About this task: From the first line to the last, write out the records exactly.

Records to use:
----
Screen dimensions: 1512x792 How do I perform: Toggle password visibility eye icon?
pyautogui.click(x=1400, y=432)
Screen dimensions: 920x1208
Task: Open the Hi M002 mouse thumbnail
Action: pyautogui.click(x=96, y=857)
----
Exercise solution:
Screen dimensions: 1512x792 How do I perform: Toggle password visibility eye icon?
pyautogui.click(x=1400, y=432)
Screen dimensions: 920x1208
Task: Open the Hi M002 mouse thumbnail
Action: pyautogui.click(x=96, y=857)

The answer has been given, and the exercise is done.